( 27 janvier, 2013 )

Cinétique et inertie.

La gravité est à l’origine de l’inertie, et sans inertie les matières de l’Univers seraient sans doute fixes. Or tout bouge dans le cosmos comme dans l’infiniment petit. Les étoiles tournent les unes autour des autres, les planètes autour des étoiles, les amas d’étoiles autour des centres des galaxies qui sont le siège d’étoiles supermassives, et les galaxies tournent aussi les unes autour des autres.

Tout ceci dans l’infiniment petit comme dans l’infiniment grand dépend uniquement de la gravité. La science n’a pas beaucoup travaillé pour en connaitre les principes et augurer de la consistance de la matière et de son comportement dans un flux de gravitons. La science officielle nie autant la présence de la gravité sous forme de particules qu’elle nie l’existence de Dieu, en fait elle essaie de faire sans, et bien sûr elle y arrive quand même, malgré que ce soit assez difficile avec n’importe quel langage et surtout celui des mathématiques.

Prenons quelques bases pour continuer cet exposé. La densité gravifique d’un espace quelconque consiste à compter ou mesurer le nombre de gravitons qui sont présents dans un espace donné à un instant t. La gravité locale est un vecteur d’accélèration qui consiste à préciser qu’il y a plus de gravitons qui proviennent d’une source hypothètique appelée centre de gravité de la source gravifique qu’il n’y en a dans les autres directions c’est ce que nous constatons  à la surface de la terre. Si nous sommes satellisés autour de la terre cette gravité locale devient nulle comme on le sait parfaitement depuis que nous avons expérimenté cette relation.

Or alors la densité gravifique n’a pas changée. Le fait que nous ne subissions plus l’attraction terrestre provient du mouvement rapide que nous faisons pour nous éloigner  de la terre qui nous attire, mouvement qui compense la perte d’altitude que nous subirions du fait de l’attraction terrestre, ce qui nous colle à une orbite bien que notre vitesse tangentielle devrait nous en éloigner. Cette satellisation explique aussi pourquoi la matière est figée dans un cadre très stable avec des éléments qui tournent autour de centres très massifs qui induisent des forces extrêmes comme l’électricité ou l’électronique, la nature de ces forces n’étant d’ailleurs pas mieux connues que celles qui forment la gravité, mais il est plus que probable qu’il s’agit des mêmes.

 

Ce n’est pas une hypothèse que de prétendre ou de poser comme avéré que la densité gravifique augmente lorsqu’on pénètre dans une masse de matière , c’est ce que l’on peut appeler la pression gravifique, et c’est cette pression qui rassemble les nuages de matière originelle d’hydrogène pour en faire des étoiles, qui ensuite allume ces étoiles , qui ensuite y fabrique tous les éléments simples, qui pour finir détruit l’étoile pour en faire une étoile à neutrons et enfin un trou noir qui va absorber progressivement tout ce qui se trouve à sa portée.

L a gravitation universelle est bien connue et son explication est encore assez fumeuse puisqu’elle repose sur des considérations de l’espace temps assez fumeuses.

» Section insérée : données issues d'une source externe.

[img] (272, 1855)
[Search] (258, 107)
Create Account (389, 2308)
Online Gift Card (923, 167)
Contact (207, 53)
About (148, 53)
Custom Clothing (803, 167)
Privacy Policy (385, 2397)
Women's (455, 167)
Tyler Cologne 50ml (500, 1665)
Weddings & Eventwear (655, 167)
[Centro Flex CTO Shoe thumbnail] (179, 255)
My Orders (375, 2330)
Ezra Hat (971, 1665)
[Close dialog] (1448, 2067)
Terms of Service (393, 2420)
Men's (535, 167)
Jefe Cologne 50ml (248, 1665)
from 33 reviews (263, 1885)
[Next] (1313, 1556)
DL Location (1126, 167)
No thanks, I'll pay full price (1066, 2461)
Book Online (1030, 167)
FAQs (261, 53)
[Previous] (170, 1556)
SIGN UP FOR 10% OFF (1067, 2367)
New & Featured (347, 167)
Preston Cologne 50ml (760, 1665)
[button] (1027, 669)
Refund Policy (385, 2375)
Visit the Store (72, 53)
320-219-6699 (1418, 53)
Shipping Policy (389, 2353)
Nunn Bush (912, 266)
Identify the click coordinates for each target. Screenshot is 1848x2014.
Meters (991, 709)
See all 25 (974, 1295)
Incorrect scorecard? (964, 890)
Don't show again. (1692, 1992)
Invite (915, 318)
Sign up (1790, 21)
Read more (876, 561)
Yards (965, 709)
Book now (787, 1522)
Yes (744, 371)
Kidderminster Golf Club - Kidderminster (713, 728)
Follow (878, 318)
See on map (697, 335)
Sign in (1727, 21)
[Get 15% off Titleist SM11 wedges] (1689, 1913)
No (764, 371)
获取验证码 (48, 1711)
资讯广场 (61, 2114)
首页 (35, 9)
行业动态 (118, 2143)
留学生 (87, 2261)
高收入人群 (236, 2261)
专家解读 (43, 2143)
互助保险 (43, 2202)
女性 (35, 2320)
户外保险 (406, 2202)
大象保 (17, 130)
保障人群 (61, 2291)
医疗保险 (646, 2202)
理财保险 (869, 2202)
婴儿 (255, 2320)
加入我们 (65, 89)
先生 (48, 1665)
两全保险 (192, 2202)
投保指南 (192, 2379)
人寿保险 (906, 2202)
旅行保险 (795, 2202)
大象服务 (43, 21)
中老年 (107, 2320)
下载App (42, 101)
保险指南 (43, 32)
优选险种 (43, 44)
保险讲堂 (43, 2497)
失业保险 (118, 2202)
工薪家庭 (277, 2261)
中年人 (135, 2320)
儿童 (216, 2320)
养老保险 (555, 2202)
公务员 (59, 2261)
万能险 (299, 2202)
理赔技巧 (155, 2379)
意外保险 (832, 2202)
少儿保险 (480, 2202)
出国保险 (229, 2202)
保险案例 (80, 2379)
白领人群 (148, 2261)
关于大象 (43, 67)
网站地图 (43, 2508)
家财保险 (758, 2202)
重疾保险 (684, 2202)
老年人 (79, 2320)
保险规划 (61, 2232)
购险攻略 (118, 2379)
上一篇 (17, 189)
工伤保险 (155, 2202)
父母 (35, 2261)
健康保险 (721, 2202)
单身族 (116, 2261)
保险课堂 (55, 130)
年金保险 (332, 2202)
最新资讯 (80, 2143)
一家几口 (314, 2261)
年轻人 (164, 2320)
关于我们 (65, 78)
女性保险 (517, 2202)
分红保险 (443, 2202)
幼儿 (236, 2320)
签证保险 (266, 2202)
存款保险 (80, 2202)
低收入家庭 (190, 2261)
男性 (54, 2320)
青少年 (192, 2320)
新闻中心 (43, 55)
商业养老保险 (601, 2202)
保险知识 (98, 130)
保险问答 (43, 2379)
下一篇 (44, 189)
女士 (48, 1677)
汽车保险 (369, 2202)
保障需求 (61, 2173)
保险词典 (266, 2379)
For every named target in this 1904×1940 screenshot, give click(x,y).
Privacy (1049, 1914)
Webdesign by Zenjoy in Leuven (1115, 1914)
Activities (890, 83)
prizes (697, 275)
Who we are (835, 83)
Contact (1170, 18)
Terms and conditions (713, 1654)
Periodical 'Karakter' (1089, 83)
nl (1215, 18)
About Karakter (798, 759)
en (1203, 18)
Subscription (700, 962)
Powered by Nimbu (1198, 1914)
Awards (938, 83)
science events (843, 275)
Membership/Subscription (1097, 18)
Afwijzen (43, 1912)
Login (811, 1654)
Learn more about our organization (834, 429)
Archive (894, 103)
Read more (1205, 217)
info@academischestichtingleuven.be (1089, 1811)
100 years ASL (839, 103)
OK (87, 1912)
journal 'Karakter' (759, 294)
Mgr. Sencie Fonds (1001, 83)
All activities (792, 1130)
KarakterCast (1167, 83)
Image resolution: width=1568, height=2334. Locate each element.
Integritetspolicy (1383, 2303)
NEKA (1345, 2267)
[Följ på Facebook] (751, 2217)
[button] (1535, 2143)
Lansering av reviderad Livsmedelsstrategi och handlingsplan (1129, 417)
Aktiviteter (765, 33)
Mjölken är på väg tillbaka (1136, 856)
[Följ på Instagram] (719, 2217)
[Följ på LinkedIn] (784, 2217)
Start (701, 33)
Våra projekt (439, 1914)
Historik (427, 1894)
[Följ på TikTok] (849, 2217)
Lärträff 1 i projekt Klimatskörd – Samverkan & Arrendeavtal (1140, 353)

La cinétique permet de progresser un peu plus dans l’explication probable du phénomène. On peut poser comme postulat que toute matière irradie de la gravité, semble t’il en ligne droite dans l’espace, avec une vitesse qui n’est pas connue, de tout point de sa surface, mais avec une régularité presque absolue, ce qui ressemble à l’irradiation des photons généré par une source lumineuse ou d’ondes électromagnétiques non visibles qui sont aussi des photons d’une autre nature soit qu’ils sont séquencés plus vite ou moins vite que la lumière visible pour nous humains.

La cinétique peut se baser sur l’expérience suivante. La fronde est un ensemble matériel qui permet de donner une grande vitesse à un ensemble fermé , lorsque le projectile atteint une certaine vitesse il suffit de le libérer du cercle d’accélération pour que le projectile parte dans une direction donnée tout en continuant à subir normalement les forces gravifiques locales. Que se passe t’il lorsque l’objet matériel expérimental est accéléré dans le cercle ?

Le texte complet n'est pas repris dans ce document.